The green line represents the border between good and evil: if the error rate is exactly 0.1% throughout the month, we’re still fine, but barely. The burn rate is 1 in this case. As soon as the line starts to tilt left (into the danger zone), the error rate is higher than the allowed 0.1% and in turn, and the burn rate also increases - the system eats the error budget faster than it should.
Defining the first alert
As a start, we define the following alert condition, which is identical to the SLO.
Keeping the graph above in mind, this translates to “if the green line starts tilting left: alert!”
To reiterate on our timeline, the error budget spans out across the whole month. The alert we defined operates in an hour long time window. It follows that the 1 hour time window is of course not the whole month, but only 0.14% percent of it.
At the error rate of 0.1% (our SLO), 0.14% of the budget is consumed during 1 hour.
Not really worth to wake up someone over it.
Another issue is that the alert will be active for almost an hour. (we will revisit this a bit later)
To improve on this, instead of the 0.14% budget burn in an hour, the alert should have a higher threshold and aim at a 2% burn. We need to multiply our threshold with some number to reach this new target.
Dividing the target value with the current one gives us the multiplier:
2%/0.14% = 14.3
This magic multiplier is actually the burn rate (or “tilting of the green line to the left” as we defined it a couple of lines above).
Simulating an alert
Here’s the scenario:
- 10 requests per 5 minutes is our traffic (constant)
- 10% error rate for 10 minutes (1 request out of 10 will fail)
- A snapshot of the state is taken every 5 minutes (
scrape_intervalin Prometheus terms). In the real world, you will probably have snapshots every 30 seconds or every minute. We’re using 5 minutes here for easier calculation, and to be able to draw square error rate lines, instead of sloping ones.
An error rate of 10% in 2 subsequent snapshots (0m-5m, 5m-10m) is enough to trigger the alert.
What immediately stands out here is the long running alert. It will be active for 55 minutes, even tough we’re not constantly in an erronous state.
http_error_rate[1h] metric considers the samples in the last 1 hour, and this time window is shifted with each snapshot. The snapshots are happening at the markers on the animation, every 5 minutes (remember, this is how the scenario was defined).

> _DATA EXTRACT_:
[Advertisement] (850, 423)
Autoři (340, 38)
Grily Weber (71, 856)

> _TASK SET_:
1. Answer these questions using the burn-rate alerting text:
(a) What is the burn rate when the error rate is exactly 0.1% throughout the month?
(b) What share of the month does a one-hour time window represent?
(c) In the simulated scenario, for how many minutes does the alert stay active?
2. List every condition that defines the simulation scenario in the burn-rate alerting text.
3. Resume the burn-rate alerting text immediately after its final sentence.

> _NUMBERED ANSWERS_:
1.
(a) 1
(b) 0.14%
(c) 55 minutes

2.
- Traffic is a constant 10 requests per 5 minutes.
- The error rate is 10% for 10 minutes, so 1 request out of 10 fails.
- A snapshot of the state is taken every 5 minutes.

3.
As long as both erronous snapshots are inside the window, the alert will be active. When one of them leaves, the error rate drops to 0.8% (as per the calculation above) and the alert stops. This is why the alert is firing for 55 minutes instead of 1 hour. In a more realistic scenario, with a 30s second snapshot interval, it will be active for 1 hour.
One way to combat the long running alert is to introduce another, shorter time window. It will make sure to end the alert, not long after the error rate goes back to normal. A 5 minute time window with the same error rate as before does just that.
A single bad request out of 10 is plenty to trigger the first, 5 minute condition. The condition with the 1 hour window sets off after the second subsequent snapshot with an elevated error rate, as it needs 2 erronous requests out of 120 to surpass the threshold, as we saw in the previous section.
Both conditions have the same threshold of 1.4% (0.1% * 14.4); the difference is that the 5 minute one takes 10 samples into consideration, and the 1 hour one takes 120 samples. A bad request has naturally a bigger impact on the smaller sample size than on the bigger one - 1 in 10 vs. 1 in 120. The smaller window is more jittery, where the longer one is slugish, but as they meet at the middle, the result is almost the best of both worlds: we have reasonable sensitivity and decent reset time (i.e the alert stops when the coast is clear).
The alert is active only when the snapshots with a high error rate are in both time windows - in our case this is true for 10 minutes.
With the addition of the shorter time window, we made sure that alert is matching reality more closely, i.e. it reacts only when there’s an ongoing issue.
These were the basics, the next level would be multi-level, multi-burn rate alert which are a bit out of the scope of this post, so refer to the Google SLO alerting documentation for more details.